No
início da noite de quinta, uma ONG do Rio de Janeiro promoveu uma
corrida curiosa, com um objetivo nobre. Qual será o meio de transporte
mais eficiente para enfrentar o trânsito na cidade: moto, ônibus,
carro, metrô ou bicicleta?
Centro do Rio, 18h. Vai começar uma corrida diferente. Uma corrida de
obstáculos: os engarrafamentos. O destino é o Leblon, bairro da zona
sul do Rio – trajeto de 15 quilômetros.
Cláudio vai de carro. Está otimista. “Vai levar uns 40 minutos”, prevê.
Érica, vai de metrô.
Sobrou para Carol enfrentar o ônibus na hora do rush. Acha que deu sorte. “O ônibus está vazio, isso é bom”.
E João desliza na bicicleta. “Ultrapassando todo mundo”, ele repete.
O trajeto
Na avenida congestionada, Carlos pega um atalho. Mas não vai longe: é barrado pela carga e descarga fora de hora.

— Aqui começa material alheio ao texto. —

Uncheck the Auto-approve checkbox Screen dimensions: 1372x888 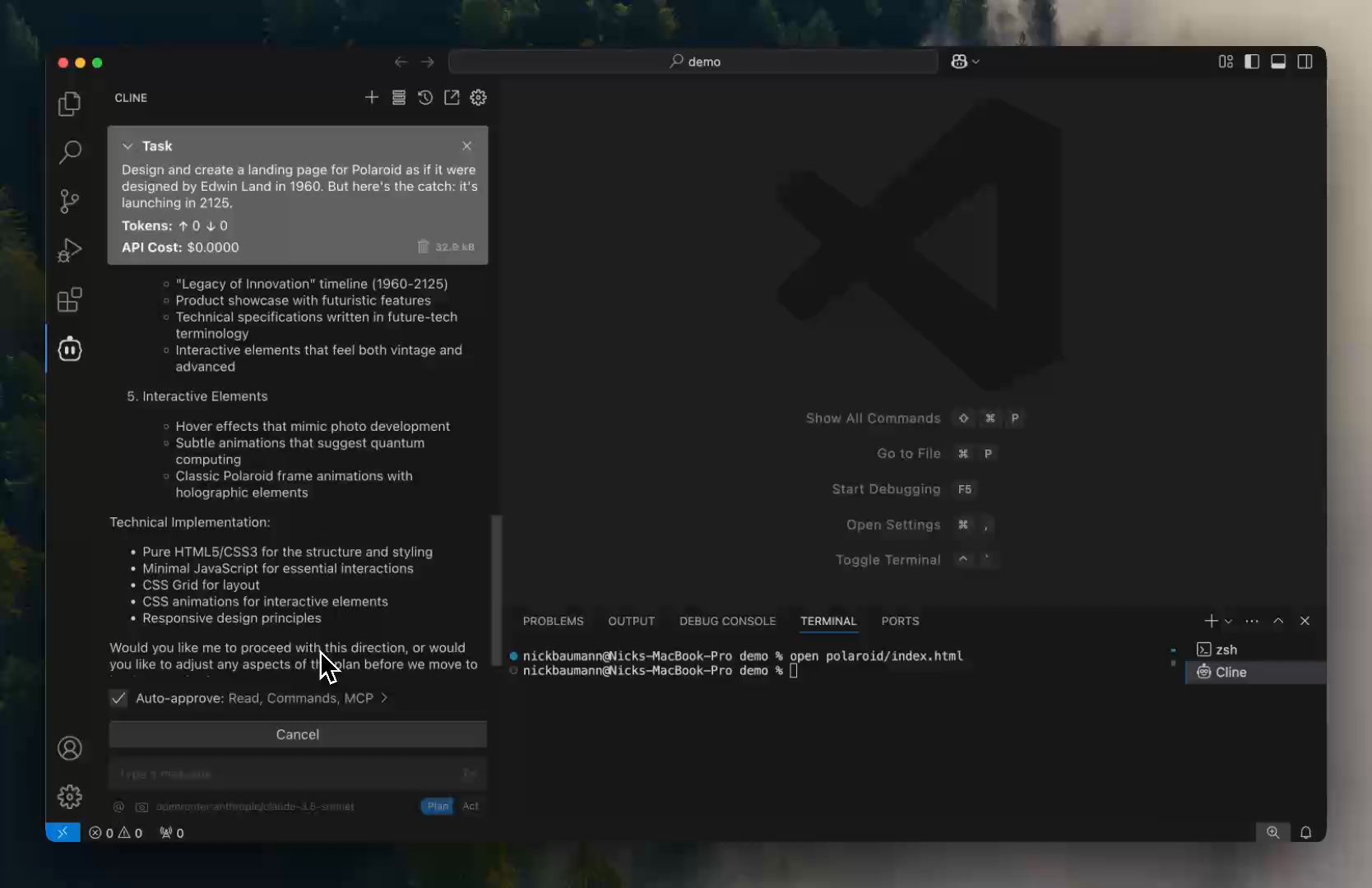tap(118, 698)
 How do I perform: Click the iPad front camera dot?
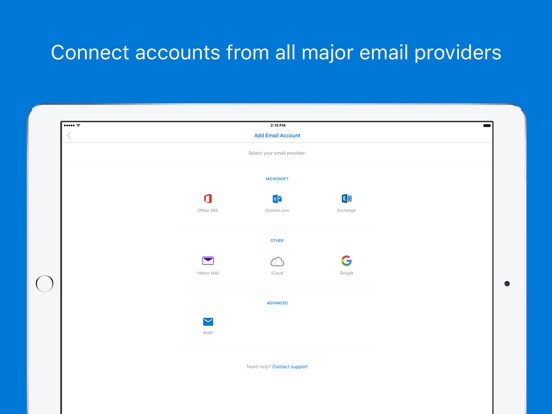(507, 283)
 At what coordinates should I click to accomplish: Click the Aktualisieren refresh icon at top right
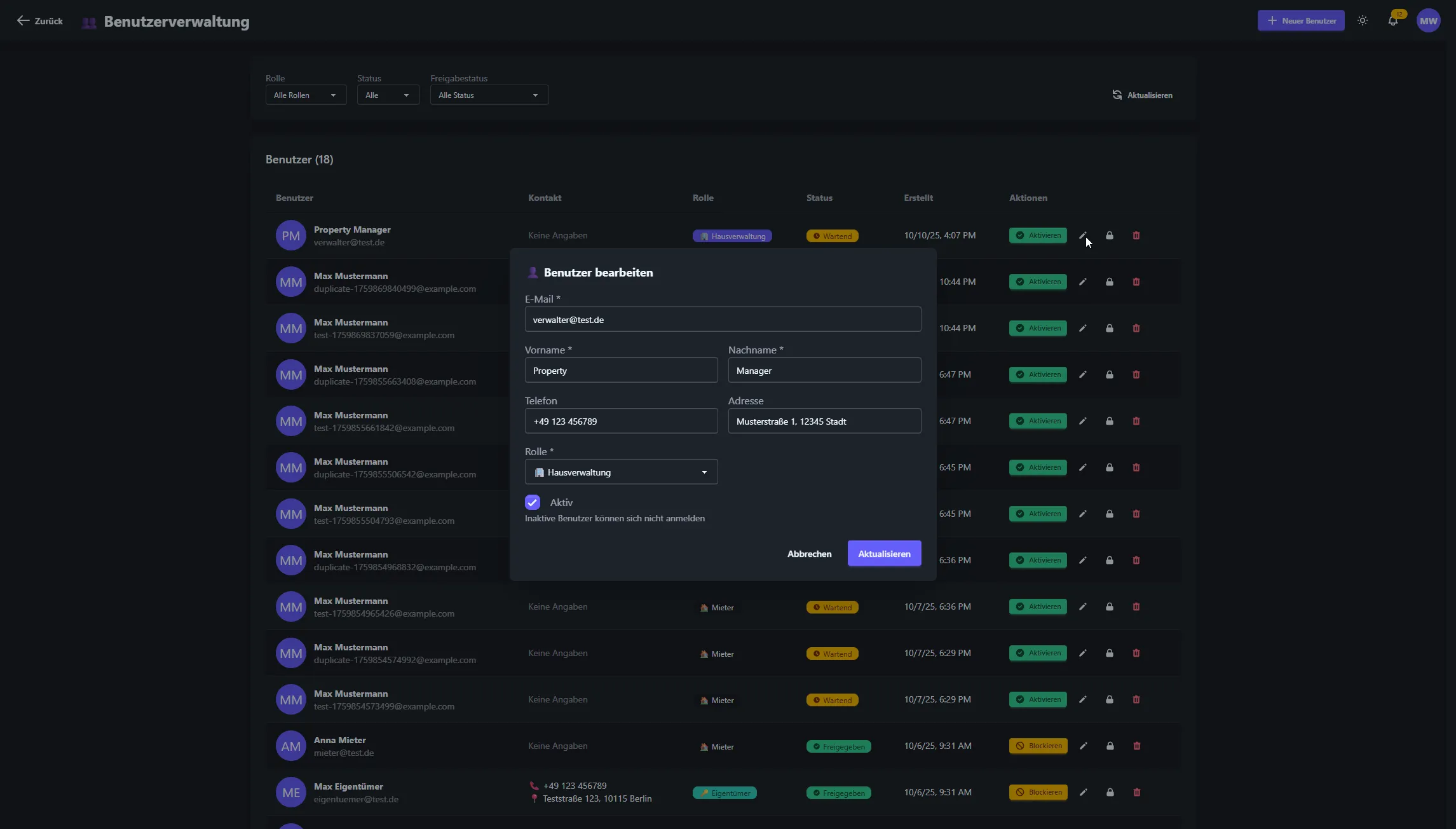pyautogui.click(x=1117, y=95)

O congestionamento é implacável para quem está nele. “Acho que vai ser meio enroscado para chegar lá”, desanima-se Carol.
Érica segue de metrô. “O carro vai estar parado, como o ônibus.
Fácil adivinhar onde está o automóvel. Dezessete minutos depois
da largada, Cláudio ainda estava no centro do Rio de Janeiro. “Não tem
transporte melhor em cidade do que metrô”, admite.
Mas o metrô ainda não chega a todos os lugares. No fim da linha, Érica continua a corrida – de ônibus.
Com 30 minutos de prova, liderava quem ocupa menos espaço no
trânsito: João, em sua bicicleta. “Tranqüilidade, vento no rosto...”.
O resultado
Na linha de chegada, nenhuma surpresa: um motoqueiro levou 40 minutos. Em seguida, chegou o ciclista, em 48,5 minutos.
Uma hora e dois minutos para Érica, que usou metrô e ônibus. Carlos, de carro, levou uma hora e 13 minutos.
Chegou por último quem andou só de ônibus: uma hora e 20 minutos no trânsito.
Os dados, agora, vão ser enviados para as autoridades de
tráfego. É uma tentativa de incentivo ao uso da bicicleta como
alternativa de transporte. “No começo cansa, mas com o tempo você vai
melhorando o seu preparo físico, melhorando a sua saúde, e
conseqüentemente, a saúde da cidade também”, acredita o presidente da
ONG Transporte Ativo, Fernando José Lobo.